## [Source text]
==*==
Nearly 10 years and $9 million later, Medi-Cal (California’s Medicaid) pulled the plug on their Medicaid Management Information System (MMIS) modernization project with the Xerox Corporation. The project to replace the aging system originally went to bid in 2007, and was beset by challenges throughout its entirety, ultimately resulting in waste and the delay of care. The relationship between Medi-Cal and Xerox may never have bore fruit, but there is value nevertheless in understanding why—particularly for organizations undergoing a similar process.

At the core of the problem in California was the attempted reconciliation of a hard-coded, custom project software solution and an evolving regulatory environment. Healthcare regulation is in an ongoing state of change. The period in which the project took place, for instance, saw major changes including Meaningful Use, ICD-10, the Affordable Care Act, and countless other region-specific measures, all of which required compliance at the risk of losing federal, state, and county support.

Traditional software is designed to satisfy a finite set of product requirements, and typically cannot operate outside of its intended functionality. As such, a traditional software solution (even one built perfectly in accordance with an accepted RFP) is only compliant until the next round of regulatory updates, during which it would need to change. However, changing software takes time and requires a team of engineers to revise the underlying code, so it’s not uncommon for organizations to address functionality gaps with workarounds, bolt-on modules, or organization-specific customization work—a strategy that doesn’t lend itself well to health care. The combination of changing requirements, incumbent technologies, and limited foresight was enough for Medi-Cal to realize it needed to reevaluate its strategy.

The conclusion to this debacle prompts the discussion of what California Medicaid really needed for this to work. Better yet, what would any large-scale organization operating under shifting regulatory requirements need from a software solution? Adequately maintaining compliance can only be done with a system that can readily embrace change. Workflows and logic must be configurable to satisfy evolving requirements, and that means the solution’s data model must be dynamic. Configurable platform technology gives organizations the tools to design their own workflows in accordance with their unique requirements, and it does so without the same reliance on highly technical forms of support that legacy solutions require.

The entire episode in California should be viewed as a litmus test of legacy software’s ability to perform in an environment of fluid regulation. While it is true the traditional software approach has demonstrated some success with similar projects in other states, the track record has been far from perfect. Organizations wanting assurance that something like the Medi-Cal-Xerox disaster won’t also happen to them in the future need to reconsider the status-quo approach. Configurable platform technology provides the future-proofing features needed to avoid any unwanted repeats.
==*==
## [Task 1]
In what year did the Medi-Cal modernization project first go to bid, according to the Medi-Cal article?
## [Task 2]
Name each major regulatory change that the Medi-Cal article mentions by name for the period of the project.

## [Data shown]
==*==
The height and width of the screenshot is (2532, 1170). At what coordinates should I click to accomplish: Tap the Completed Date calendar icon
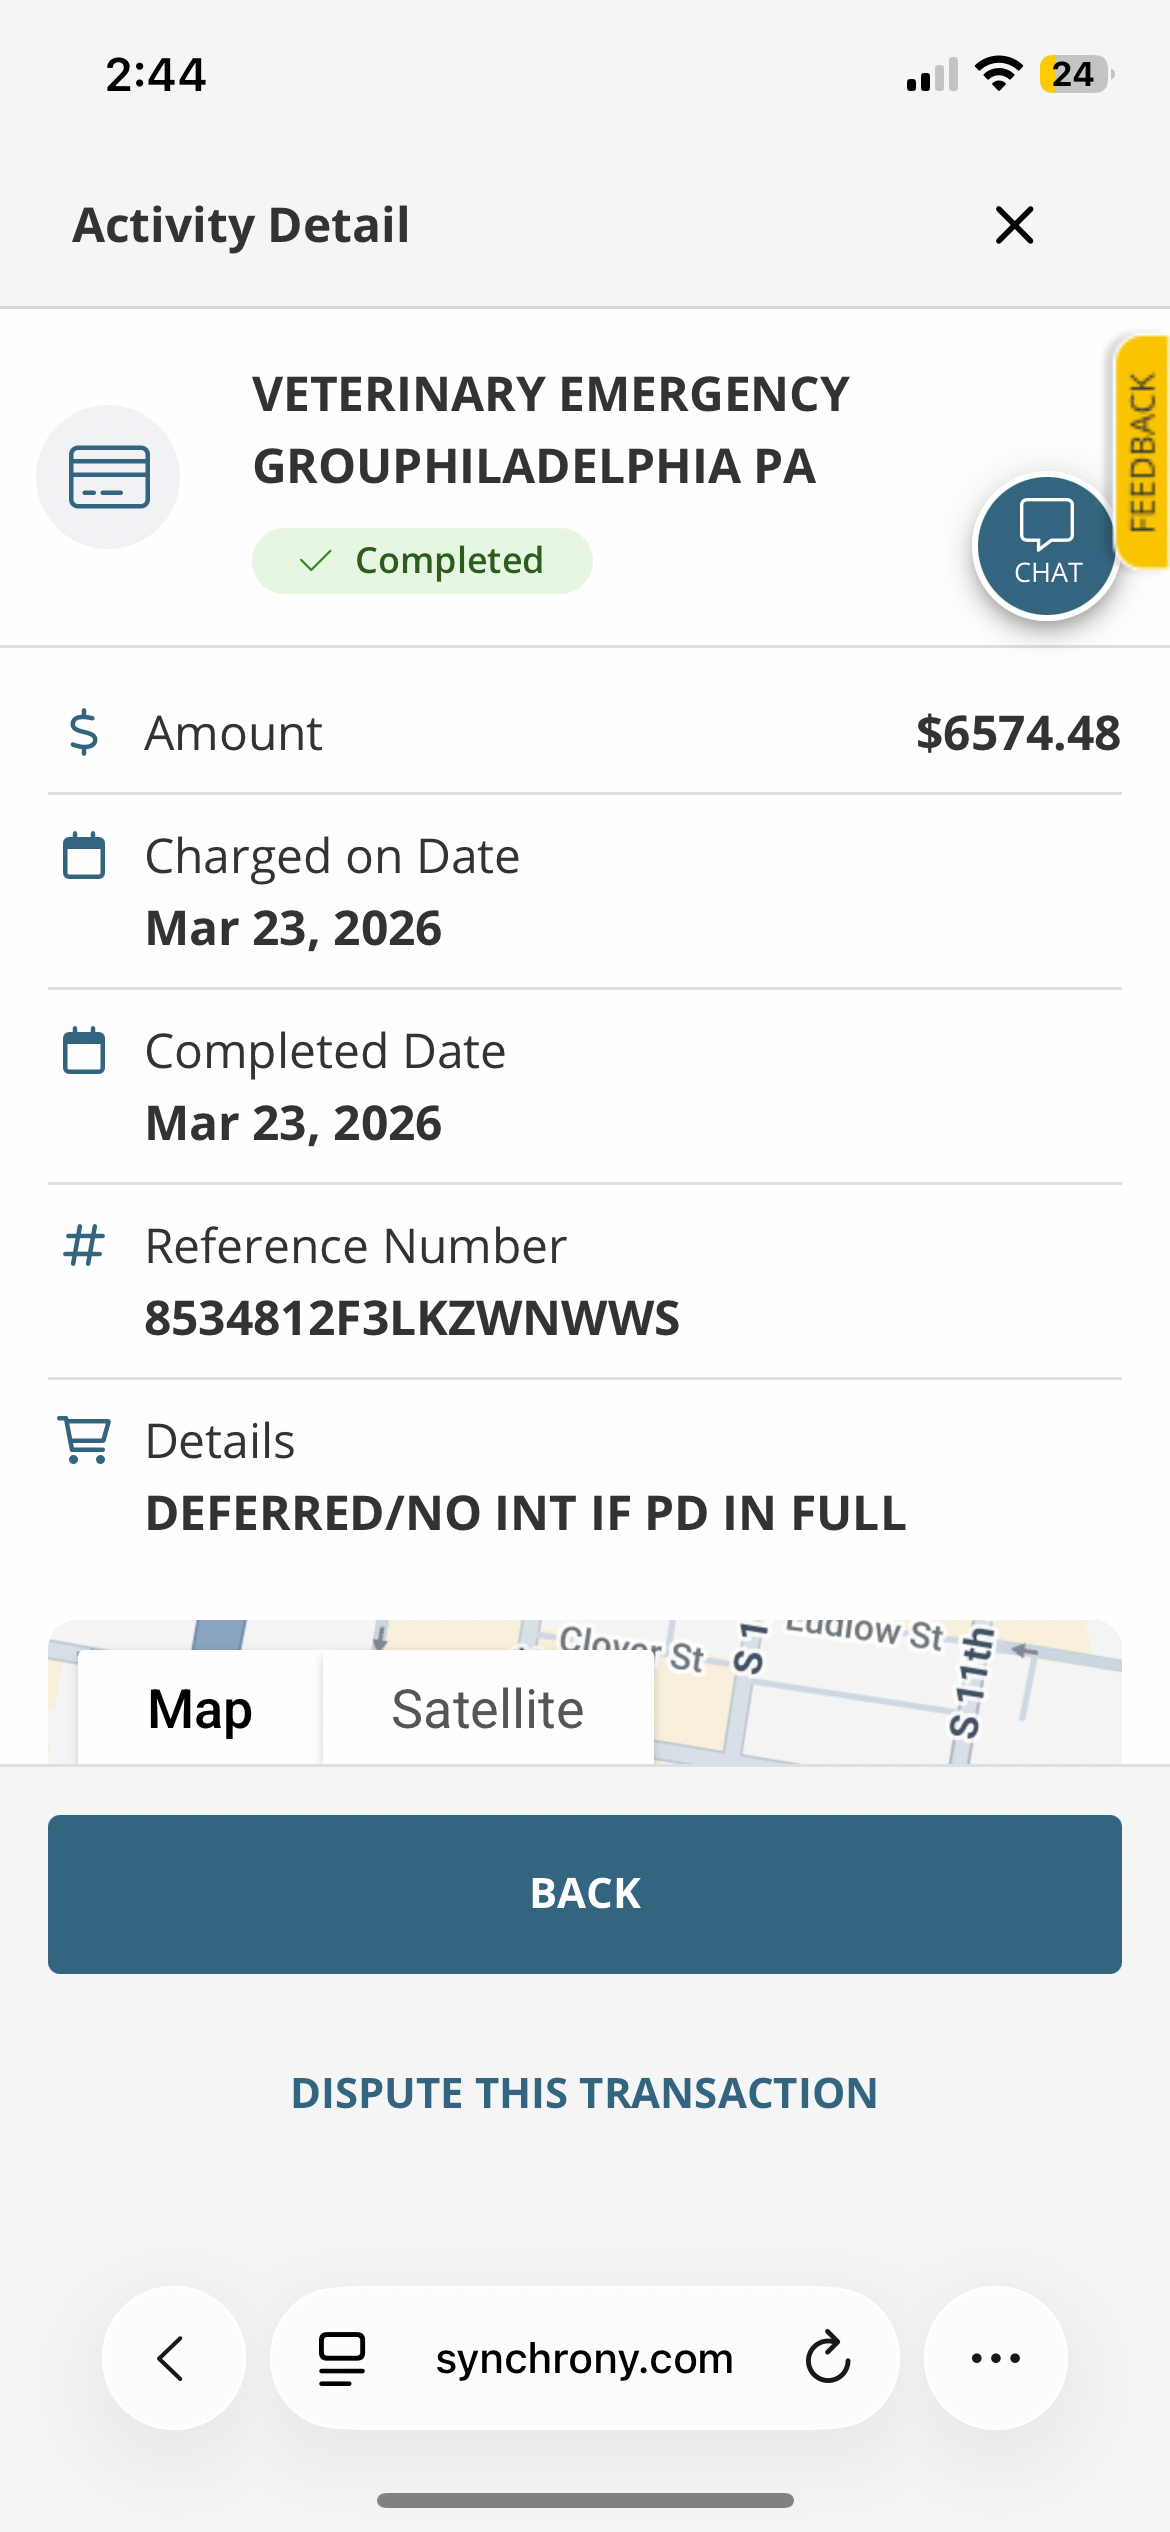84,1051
==*==
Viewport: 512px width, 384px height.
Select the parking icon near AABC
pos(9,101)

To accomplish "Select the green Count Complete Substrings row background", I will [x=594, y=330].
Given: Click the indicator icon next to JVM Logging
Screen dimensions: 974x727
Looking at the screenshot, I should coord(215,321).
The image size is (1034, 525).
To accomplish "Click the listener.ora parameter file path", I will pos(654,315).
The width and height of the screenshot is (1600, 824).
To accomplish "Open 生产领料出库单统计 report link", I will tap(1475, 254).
==*==
## [Result 1]
2007

## [Result 2]
Meaningful Use, ICD-10, the Affordable Care Act